» **INSTRUCTIONS FOR THE TASK**: Go through the material and copy each line in which the word "Open" shows up.
DATA UNDER STUDY Block Start
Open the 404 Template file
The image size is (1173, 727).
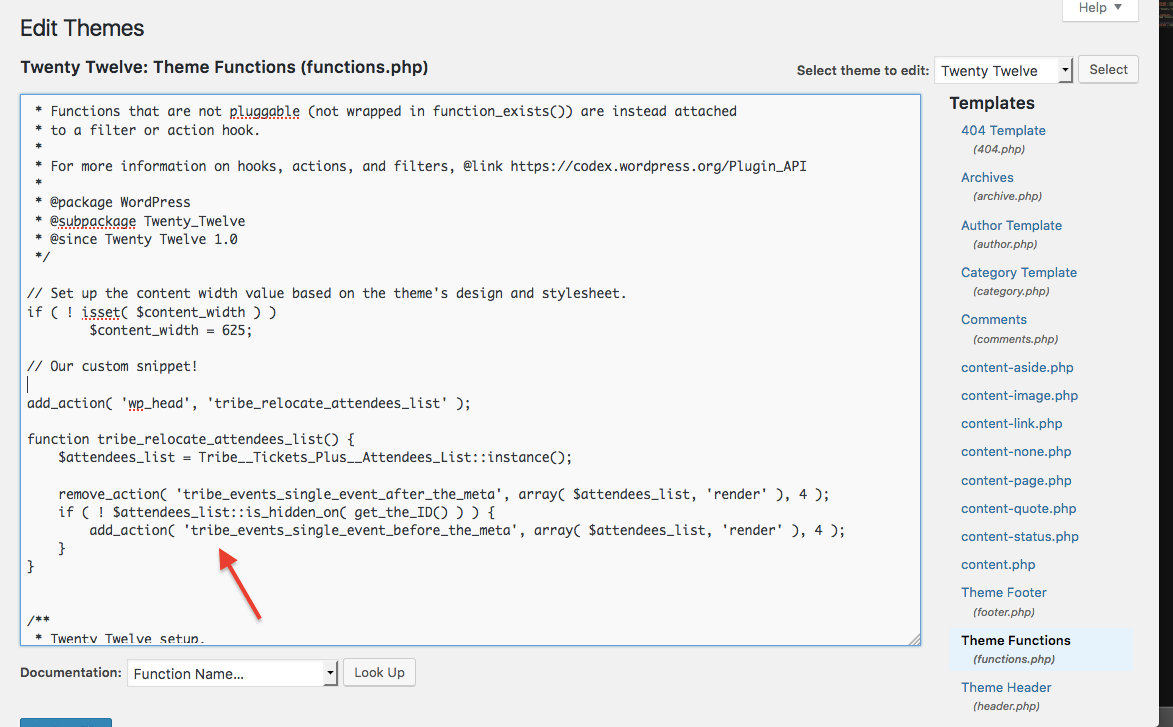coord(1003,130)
DATA UNDER STUDY Block End
DATA UNDER STUDY Block Start
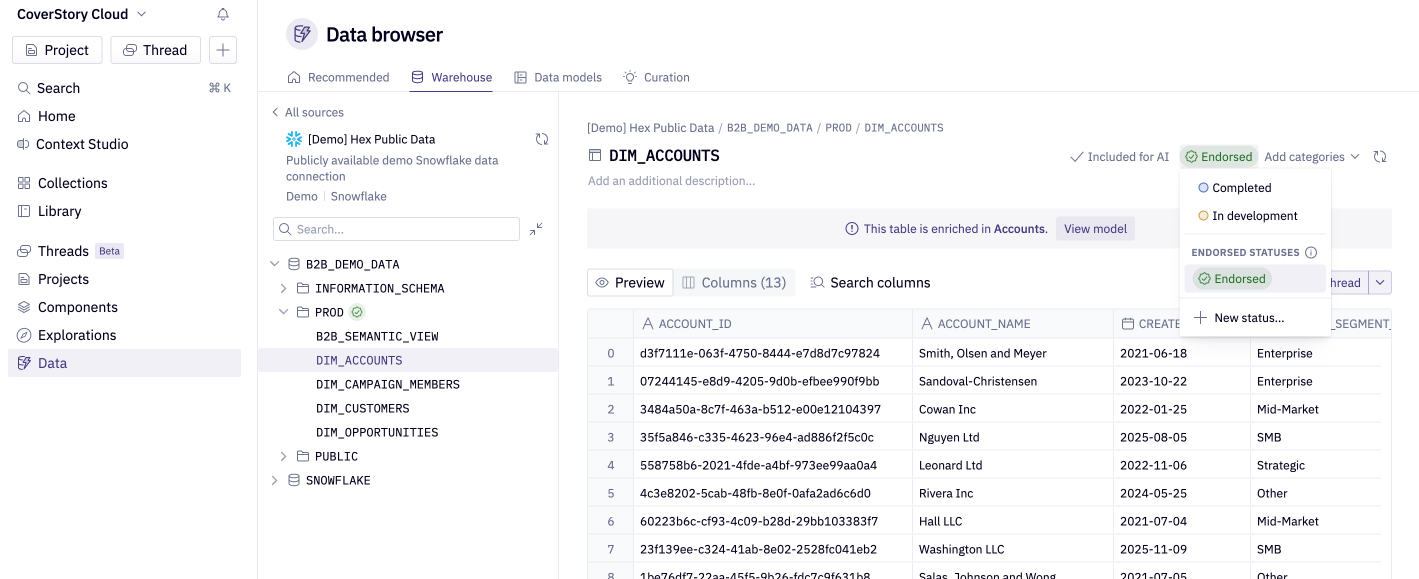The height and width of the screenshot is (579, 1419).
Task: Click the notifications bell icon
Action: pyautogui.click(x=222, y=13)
DATA UNDER STUDY Block End
DATA UNDER STUDY Block Start
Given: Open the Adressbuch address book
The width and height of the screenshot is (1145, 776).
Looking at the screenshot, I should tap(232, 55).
DATA UNDER STUDY Block End
» **EXERCISE SOLUTION**:
Open the 404 Template file
Given: Open the Adressbuch address book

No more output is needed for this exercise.